I'm not trying to excuse the making of unreliable, overpriced crap. All I'm saying is that in the amp that I worked on with the shorted cap, the pi filter was built with a JJ can cap! It would have been not only more reliable but cheaper to build that filter with 4x 350V 100uF discrete parts. Why did the builder use the can cap? Almost certainly because it meant that there would be big cylinder that would visibly stick up inside the amp and have a logo on it that's recognizable by guitar players. His ignorance of the unloaded voltage problem was just an unhappy accident.

My personal standard is that reliability comes first. There's no point in making an amp I build "vintagey" and "collectible" -- because it will never become a revered sound anyway if it fails constantly. Good sound is entirely nullified by unreliability, but not vice versa. So reliability is the foundational priority in design and building. Basic engineering! I build amps for studio backlines in other cities -- they have to work reliably because I can't be constantly taking a bus somewhere in another state to fix the thing. But I can afford to do it this way because building and marketing amps is not my life's work. So while I hate that it happens, I can understand the pressure that full-time boutique builders feel to produce something that's made "the old fashioned way," and would not entirely attribute these kinds of problems to hackery.

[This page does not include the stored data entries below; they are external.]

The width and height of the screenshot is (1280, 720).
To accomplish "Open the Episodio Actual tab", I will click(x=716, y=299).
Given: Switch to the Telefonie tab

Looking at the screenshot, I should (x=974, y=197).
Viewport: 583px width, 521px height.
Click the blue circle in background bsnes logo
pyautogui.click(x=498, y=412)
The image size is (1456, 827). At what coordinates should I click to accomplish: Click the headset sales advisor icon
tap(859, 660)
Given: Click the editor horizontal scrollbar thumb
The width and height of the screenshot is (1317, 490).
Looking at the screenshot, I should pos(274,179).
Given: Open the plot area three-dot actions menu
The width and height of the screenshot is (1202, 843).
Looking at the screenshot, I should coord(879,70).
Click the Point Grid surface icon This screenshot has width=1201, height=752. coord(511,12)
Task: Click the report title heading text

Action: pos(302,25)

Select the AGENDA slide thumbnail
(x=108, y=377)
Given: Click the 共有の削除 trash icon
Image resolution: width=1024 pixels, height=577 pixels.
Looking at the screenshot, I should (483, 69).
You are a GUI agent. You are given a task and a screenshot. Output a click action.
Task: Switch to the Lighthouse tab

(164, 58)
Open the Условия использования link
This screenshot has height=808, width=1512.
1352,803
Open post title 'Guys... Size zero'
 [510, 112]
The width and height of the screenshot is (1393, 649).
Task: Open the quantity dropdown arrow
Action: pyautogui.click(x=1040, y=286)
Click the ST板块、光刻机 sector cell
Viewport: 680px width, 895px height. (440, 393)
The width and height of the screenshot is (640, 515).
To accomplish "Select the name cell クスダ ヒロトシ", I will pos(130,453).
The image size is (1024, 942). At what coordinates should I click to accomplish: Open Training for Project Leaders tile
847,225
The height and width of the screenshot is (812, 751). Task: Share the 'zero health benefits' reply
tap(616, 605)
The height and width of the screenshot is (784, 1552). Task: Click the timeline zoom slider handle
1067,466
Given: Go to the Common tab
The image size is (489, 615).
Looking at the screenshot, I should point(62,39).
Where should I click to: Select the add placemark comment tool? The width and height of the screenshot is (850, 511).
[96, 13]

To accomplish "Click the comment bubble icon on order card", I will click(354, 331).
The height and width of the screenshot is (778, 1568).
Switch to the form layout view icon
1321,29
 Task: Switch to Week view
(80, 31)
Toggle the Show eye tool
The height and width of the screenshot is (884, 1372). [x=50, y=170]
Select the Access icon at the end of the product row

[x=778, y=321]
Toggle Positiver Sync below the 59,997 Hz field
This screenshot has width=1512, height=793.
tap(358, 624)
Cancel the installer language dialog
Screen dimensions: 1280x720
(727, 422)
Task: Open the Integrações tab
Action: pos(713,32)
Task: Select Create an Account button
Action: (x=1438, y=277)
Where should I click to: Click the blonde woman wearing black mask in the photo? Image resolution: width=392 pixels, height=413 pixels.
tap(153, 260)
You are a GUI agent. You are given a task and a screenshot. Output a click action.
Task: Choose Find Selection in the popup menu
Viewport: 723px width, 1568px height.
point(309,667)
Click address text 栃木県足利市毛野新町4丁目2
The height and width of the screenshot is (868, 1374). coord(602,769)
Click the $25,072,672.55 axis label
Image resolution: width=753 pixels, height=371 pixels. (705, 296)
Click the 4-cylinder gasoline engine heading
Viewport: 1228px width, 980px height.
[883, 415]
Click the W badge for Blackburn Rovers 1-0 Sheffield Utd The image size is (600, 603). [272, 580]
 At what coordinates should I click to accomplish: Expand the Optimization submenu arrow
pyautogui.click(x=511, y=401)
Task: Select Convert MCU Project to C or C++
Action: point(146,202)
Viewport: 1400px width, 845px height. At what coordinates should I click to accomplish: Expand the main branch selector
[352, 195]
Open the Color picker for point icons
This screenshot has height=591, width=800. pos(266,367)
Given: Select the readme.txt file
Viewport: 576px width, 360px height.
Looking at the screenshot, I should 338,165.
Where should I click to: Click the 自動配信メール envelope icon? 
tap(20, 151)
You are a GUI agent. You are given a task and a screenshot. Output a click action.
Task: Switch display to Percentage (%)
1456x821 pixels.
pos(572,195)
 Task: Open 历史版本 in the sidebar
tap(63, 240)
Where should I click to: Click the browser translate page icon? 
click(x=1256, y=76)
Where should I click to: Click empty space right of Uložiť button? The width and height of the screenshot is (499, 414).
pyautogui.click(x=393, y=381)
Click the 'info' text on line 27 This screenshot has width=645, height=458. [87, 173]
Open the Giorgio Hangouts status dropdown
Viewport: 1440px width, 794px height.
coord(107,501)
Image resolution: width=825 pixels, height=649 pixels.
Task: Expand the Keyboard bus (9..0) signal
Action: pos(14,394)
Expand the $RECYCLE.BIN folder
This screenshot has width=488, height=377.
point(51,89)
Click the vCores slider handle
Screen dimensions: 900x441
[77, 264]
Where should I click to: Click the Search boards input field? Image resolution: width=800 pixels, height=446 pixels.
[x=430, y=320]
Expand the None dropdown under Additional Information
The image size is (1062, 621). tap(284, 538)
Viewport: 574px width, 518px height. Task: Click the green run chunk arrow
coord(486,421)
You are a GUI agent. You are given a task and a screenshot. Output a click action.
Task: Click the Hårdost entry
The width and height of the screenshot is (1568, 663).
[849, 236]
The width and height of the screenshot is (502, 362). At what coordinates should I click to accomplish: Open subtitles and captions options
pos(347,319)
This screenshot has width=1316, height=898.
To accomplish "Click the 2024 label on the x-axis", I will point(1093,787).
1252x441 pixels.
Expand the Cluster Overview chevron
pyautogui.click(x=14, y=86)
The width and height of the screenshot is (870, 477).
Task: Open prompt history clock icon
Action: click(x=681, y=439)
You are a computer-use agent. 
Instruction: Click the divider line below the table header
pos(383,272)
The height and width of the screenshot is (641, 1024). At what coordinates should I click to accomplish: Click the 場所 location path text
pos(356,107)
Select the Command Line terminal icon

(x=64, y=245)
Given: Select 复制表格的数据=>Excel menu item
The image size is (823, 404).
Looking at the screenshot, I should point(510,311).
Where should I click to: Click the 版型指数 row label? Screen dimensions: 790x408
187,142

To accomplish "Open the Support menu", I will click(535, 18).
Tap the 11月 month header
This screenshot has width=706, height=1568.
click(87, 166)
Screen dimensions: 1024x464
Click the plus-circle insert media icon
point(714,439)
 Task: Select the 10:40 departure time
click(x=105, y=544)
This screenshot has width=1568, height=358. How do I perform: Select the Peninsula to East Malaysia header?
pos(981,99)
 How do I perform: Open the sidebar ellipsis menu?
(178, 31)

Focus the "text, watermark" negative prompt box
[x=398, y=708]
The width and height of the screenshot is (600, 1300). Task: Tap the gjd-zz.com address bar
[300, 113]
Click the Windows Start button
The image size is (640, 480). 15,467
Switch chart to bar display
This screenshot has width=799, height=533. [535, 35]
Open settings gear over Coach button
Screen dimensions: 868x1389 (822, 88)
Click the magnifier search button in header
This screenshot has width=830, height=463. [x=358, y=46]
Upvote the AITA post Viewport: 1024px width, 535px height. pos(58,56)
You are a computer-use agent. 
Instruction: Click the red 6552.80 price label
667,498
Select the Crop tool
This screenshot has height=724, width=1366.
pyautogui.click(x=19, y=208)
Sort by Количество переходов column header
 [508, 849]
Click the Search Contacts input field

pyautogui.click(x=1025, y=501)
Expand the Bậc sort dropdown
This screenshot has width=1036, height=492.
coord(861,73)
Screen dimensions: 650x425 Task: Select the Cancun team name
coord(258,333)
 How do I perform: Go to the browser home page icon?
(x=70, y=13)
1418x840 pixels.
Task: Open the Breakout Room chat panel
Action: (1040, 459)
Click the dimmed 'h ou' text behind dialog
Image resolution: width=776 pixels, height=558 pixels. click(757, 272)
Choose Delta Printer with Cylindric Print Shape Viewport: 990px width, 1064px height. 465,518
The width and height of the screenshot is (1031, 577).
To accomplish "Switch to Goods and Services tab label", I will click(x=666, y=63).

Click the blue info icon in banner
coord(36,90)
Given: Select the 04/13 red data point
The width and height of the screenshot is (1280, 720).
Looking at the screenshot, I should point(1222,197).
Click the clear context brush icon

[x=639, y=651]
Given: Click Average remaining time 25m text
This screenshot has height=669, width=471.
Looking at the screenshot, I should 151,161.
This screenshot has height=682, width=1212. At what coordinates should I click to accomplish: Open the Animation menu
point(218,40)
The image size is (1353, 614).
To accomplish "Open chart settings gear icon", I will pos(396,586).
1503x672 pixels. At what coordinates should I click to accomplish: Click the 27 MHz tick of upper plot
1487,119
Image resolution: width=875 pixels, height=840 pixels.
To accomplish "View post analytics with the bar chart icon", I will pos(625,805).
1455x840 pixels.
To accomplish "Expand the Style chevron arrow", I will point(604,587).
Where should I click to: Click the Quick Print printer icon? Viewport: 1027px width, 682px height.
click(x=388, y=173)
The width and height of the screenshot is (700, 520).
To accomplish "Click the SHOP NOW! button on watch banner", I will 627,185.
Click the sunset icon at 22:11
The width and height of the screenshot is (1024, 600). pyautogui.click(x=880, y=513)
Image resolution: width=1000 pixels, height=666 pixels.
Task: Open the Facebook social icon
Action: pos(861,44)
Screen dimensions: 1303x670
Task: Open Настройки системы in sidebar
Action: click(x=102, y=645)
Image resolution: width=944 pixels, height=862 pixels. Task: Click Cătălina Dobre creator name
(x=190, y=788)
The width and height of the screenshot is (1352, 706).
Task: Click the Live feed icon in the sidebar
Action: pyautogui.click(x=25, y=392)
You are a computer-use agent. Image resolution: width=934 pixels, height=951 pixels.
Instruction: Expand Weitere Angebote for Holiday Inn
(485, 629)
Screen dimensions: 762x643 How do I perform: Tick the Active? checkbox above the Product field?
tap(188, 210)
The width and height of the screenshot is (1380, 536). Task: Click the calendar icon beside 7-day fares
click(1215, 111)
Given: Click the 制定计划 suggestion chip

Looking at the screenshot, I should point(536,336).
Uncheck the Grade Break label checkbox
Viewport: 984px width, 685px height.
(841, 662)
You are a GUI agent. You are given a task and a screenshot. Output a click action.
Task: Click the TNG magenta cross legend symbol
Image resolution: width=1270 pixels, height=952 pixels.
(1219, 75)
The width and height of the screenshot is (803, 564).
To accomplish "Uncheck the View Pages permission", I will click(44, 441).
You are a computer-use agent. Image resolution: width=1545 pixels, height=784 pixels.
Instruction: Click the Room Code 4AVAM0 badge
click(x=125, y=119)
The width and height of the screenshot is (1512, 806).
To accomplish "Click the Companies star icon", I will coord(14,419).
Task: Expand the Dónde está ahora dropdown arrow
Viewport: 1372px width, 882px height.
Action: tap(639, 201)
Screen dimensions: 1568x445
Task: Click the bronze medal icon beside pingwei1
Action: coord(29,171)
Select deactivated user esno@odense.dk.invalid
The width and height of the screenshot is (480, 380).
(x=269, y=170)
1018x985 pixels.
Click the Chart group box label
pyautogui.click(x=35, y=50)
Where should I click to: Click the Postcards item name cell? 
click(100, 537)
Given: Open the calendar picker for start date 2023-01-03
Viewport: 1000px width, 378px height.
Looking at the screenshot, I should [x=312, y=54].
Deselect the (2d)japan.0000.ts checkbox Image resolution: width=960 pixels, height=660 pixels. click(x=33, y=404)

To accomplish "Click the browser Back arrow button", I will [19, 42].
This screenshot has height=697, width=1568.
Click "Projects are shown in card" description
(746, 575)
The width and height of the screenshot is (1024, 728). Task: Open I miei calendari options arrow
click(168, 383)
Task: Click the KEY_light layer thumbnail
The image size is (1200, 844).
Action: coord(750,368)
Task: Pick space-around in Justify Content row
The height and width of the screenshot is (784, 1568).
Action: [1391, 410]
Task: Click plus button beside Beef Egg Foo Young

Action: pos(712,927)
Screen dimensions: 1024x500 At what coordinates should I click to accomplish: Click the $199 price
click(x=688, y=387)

I'm interested in making things as bullet proof as feasible as I don't want things to break if it can be easily avoided. I think beyond the initial step of people being ignorant to precautions that can be easily taken the next step is how they're going to do it. Most hobbyists, like myself, are limited to what they can do with eyelets ant turrets as etching PCBs is seen a step too far. The difficulty of laying some of these things out with turrets/eyelets is what puts people off!